EXERCISE DESCRIPTION: Reproduce the data below with "Viewport" substituted by "Display" everywhere it occurs, changing nothing else.

(Data on words and item positions)
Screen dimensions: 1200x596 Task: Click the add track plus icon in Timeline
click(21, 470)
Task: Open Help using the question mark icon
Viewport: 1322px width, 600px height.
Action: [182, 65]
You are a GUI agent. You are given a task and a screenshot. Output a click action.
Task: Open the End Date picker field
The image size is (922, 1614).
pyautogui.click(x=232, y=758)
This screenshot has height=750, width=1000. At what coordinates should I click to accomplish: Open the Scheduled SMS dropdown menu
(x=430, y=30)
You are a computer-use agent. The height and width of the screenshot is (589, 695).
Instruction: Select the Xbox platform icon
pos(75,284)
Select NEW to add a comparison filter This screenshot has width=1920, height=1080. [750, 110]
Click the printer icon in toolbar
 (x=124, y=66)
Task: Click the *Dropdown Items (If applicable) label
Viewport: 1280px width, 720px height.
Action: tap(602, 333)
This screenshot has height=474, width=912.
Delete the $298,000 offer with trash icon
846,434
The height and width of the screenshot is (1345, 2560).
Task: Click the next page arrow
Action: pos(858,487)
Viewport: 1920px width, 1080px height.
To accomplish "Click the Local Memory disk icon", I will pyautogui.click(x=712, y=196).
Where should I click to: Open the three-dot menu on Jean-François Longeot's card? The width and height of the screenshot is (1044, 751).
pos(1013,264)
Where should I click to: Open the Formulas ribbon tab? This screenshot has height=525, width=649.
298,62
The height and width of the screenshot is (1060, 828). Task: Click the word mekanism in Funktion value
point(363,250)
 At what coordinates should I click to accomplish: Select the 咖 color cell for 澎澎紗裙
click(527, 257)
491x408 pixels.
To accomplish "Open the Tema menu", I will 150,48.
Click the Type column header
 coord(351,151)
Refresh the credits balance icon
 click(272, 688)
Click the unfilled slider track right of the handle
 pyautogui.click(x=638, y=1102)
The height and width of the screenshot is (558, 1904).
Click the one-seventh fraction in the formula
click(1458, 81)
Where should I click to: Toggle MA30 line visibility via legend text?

TASK RESPONSE:
Screen dimensions: 1200x596 Task: Click the add track plus icon in Timeline
click(21, 470)
Task: Open Help using the question mark icon
Display: 1322px width, 600px height.
Action: [182, 65]
You are a GUI agent. You are given a task and a screenshot. Output a click action.
Task: Open the End Date picker field
The image size is (922, 1614).
pyautogui.click(x=232, y=758)
This screenshot has height=750, width=1000. At what coordinates should I click to accomplish: Open the Scheduled SMS dropdown menu
(x=430, y=30)
You are a computer-use agent. The height and width of the screenshot is (589, 695).
Instruction: Select the Xbox platform icon
pos(75,284)
Select NEW to add a comparison filter This screenshot has width=1920, height=1080. [750, 110]
Click the printer icon in toolbar
 (x=124, y=66)
Task: Click the *Dropdown Items (If applicable) label
Display: 1280px width, 720px height.
Action: tap(602, 333)
This screenshot has height=474, width=912.
Delete the $298,000 offer with trash icon
846,434
The height and width of the screenshot is (1345, 2560).
Task: Click the next page arrow
Action: pos(858,487)
Display: 1920px width, 1080px height.
To accomplish "Click the Local Memory disk icon", I will pyautogui.click(x=712, y=196).
Where should I click to: Open the three-dot menu on Jean-François Longeot's card? The width and height of the screenshot is (1044, 751).
pos(1013,264)
Where should I click to: Open the Formulas ribbon tab? This screenshot has height=525, width=649.
298,62
The height and width of the screenshot is (1060, 828). Task: Click the word mekanism in Funktion value
point(363,250)
 At what coordinates should I click to accomplish: Select the 咖 color cell for 澎澎紗裙
click(527, 257)
491x408 pixels.
To accomplish "Open the Tema menu", I will 150,48.
Click the Type column header
 coord(351,151)
Refresh the credits balance icon
 click(272, 688)
Click the unfilled slider track right of the handle
 pyautogui.click(x=638, y=1102)
The height and width of the screenshot is (558, 1904).
Click the one-seventh fraction in the formula
click(1458, 81)
Where should I click to: Toggle MA30 line visibility via legend text?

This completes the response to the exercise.